Long-term solutions to the crisis must go beyond a simple injection of funding. Initiatives such as joint purchasing of services for the mentally ill by health and local authorities and locally based funding would enable resources to be targeted more effectively. The Home Office and the courts must shoulder some of the additional financial burden imposed by the diversion of mentally disordered offenders into the NHS. Psychiatrists should "come clean" and acknowledge that medium- and long-term hospital beds are required for mentally ill patients for whom community placements are inappropriate. Perhaps, most importantly, we desperately need legislation to enable psychiatrists, when necessary, to compulsorily treat the mentally ill in the community. The Mental Health Act permits only compulsory treatment in hospital. All too often patients make an excellent recovery only to be discharged, at which point they stop their medication, relapse and require readmission.

Society must realise that a mental illness such as schizophrenia is a neurological disorder with a recognised pathophysiology that requires treatment, with drugs, by doctors and nurses. It has nothing to do with lay notions of "stress". These misconceived attitudes are reflected in the popular use of terms such as "client" or "user", euphemistically used to describe the mentally ill. Too many people naively believe that with suitable accommodation and community support, "clients" remain well. Without neuroleptic drugs (which can be conveniently administered by a community nurse in the form of a "depot" injection every few weeks) patients will relapse. Without this sanction psychiatrists are ultimately powerless to prevent patients relapsing.

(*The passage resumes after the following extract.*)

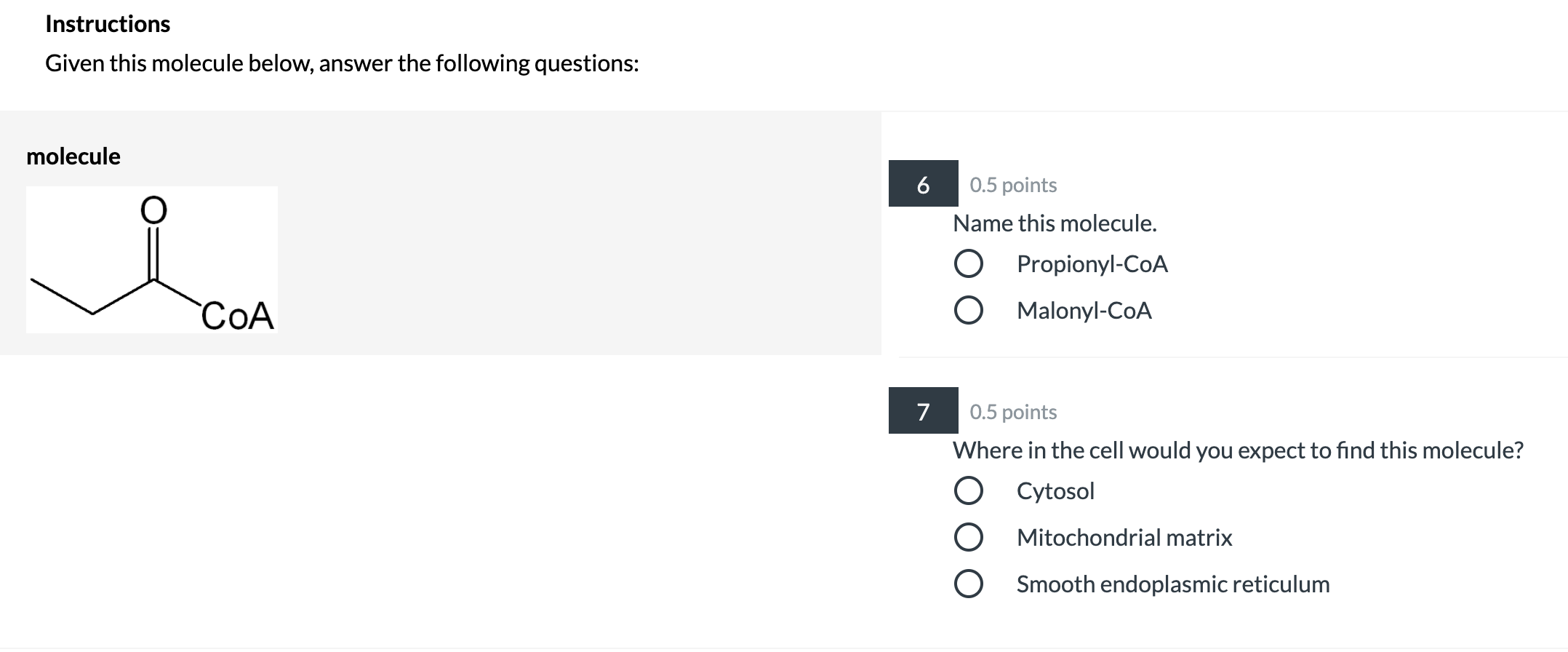The width and height of the screenshot is (1568, 652).
Task: Open the molecule structure image
Action: (x=152, y=258)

Unless serious efforts are made to address some of these issues we will see a further decline in staff morale and a continuing exodus from the profession. In the short term there will be more failures of community care and more tragedies.

In the long term the consequences are potentially even more disastrous: understanding the biological basis of mental illness helps illuminate one of the great scientific mysteries facing us as the next millennium looms: the physiological basis of brain function and even consciousness itself. Without action, the academic base of clinical neuroscience is in danger of being further undermined and potentially damaged beyond repair.

Martin Deahl is senior lecturer in psychological medicine at St Bartholomew's Hospital, London, and consultant psychiatrist in the City and Hackney Community NHS Trust. A longer version of this article appears in the summer issue of the journal Science and Public Affairs.